Write out the records below once more, exactly as they stand.

====== DATASET RECORDS ======

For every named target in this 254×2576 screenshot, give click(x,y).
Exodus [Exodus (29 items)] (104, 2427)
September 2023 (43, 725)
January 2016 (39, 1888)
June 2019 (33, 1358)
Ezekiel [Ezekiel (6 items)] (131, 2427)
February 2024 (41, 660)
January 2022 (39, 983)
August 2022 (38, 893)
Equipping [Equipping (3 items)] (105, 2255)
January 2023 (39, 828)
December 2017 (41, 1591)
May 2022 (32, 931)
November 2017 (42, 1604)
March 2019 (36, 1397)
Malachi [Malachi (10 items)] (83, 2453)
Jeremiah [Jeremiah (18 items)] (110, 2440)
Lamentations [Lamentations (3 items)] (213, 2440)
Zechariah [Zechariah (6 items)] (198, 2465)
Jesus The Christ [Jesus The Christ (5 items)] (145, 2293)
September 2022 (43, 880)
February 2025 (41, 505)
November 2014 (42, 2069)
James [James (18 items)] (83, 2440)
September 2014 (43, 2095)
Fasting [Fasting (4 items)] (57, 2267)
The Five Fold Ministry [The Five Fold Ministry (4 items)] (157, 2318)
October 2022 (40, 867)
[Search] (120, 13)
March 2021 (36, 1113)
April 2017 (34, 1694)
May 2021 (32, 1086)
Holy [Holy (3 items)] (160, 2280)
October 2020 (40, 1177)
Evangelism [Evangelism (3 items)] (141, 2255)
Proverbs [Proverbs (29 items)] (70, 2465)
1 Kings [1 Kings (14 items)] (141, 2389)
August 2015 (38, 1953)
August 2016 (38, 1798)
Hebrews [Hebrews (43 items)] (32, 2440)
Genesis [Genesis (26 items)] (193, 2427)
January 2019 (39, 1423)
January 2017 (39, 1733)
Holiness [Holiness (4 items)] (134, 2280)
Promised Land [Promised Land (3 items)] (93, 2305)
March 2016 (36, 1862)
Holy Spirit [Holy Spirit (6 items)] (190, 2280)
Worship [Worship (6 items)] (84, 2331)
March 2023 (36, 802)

======

TASK RESULT =
For every named target in this 254×2576 screenshot, give click(x,y).
Exodus [Exodus (29 items)] (104, 2427)
September 2023 (43, 725)
January 2016 (39, 1888)
June 2019 (33, 1358)
Ezekiel [Ezekiel (6 items)] (131, 2427)
February 2024 (41, 660)
January 2022 (39, 983)
August 2022 (38, 893)
Equipping [Equipping (3 items)] (105, 2255)
January 2023 (39, 828)
December 2017 (41, 1591)
May 2022 (32, 931)
November 2017 (42, 1604)
March 2019 (36, 1397)
Malachi [Malachi (10 items)] (83, 2453)
Jeremiah [Jeremiah (18 items)] (110, 2440)
Lamentations [Lamentations (3 items)] (213, 2440)
Zechariah [Zechariah (6 items)] (198, 2465)
Jesus The Christ [Jesus The Christ (5 items)] (145, 2293)
September 2022 (43, 880)
February 2025 (41, 505)
November 2014 (42, 2069)
James [James (18 items)] (83, 2440)
September 2014 (43, 2095)
Fasting [Fasting (4 items)] (57, 2267)
The Five Fold Ministry [The Five Fold Ministry (4 items)] (157, 2318)
October 2022 (40, 867)
[Search] (120, 13)
March 2021 (36, 1113)
April 2017 (34, 1694)
May 2021 (32, 1086)
Holy [Holy (3 items)] (160, 2280)
October 2020 (40, 1177)
Evangelism [Evangelism (3 items)] (141, 2255)
Proverbs [Proverbs (29 items)] (70, 2465)
1 Kings [1 Kings (14 items)] (141, 2389)
August 2015 (38, 1953)
August 2016 (38, 1798)
Hebrews [Hebrews (43 items)] (32, 2440)
Genesis [Genesis (26 items)] (193, 2427)
January 2019 (39, 1423)
January 2017 (39, 1733)
Holiness [Holiness (4 items)] (134, 2280)
Promised Land [Promised Land (3 items)] (93, 2305)
March 2016 (36, 1862)
Holy Spirit [Holy Spirit (6 items)] (190, 2280)
Worship [Worship (6 items)] (84, 2331)
March 2023 (36, 802)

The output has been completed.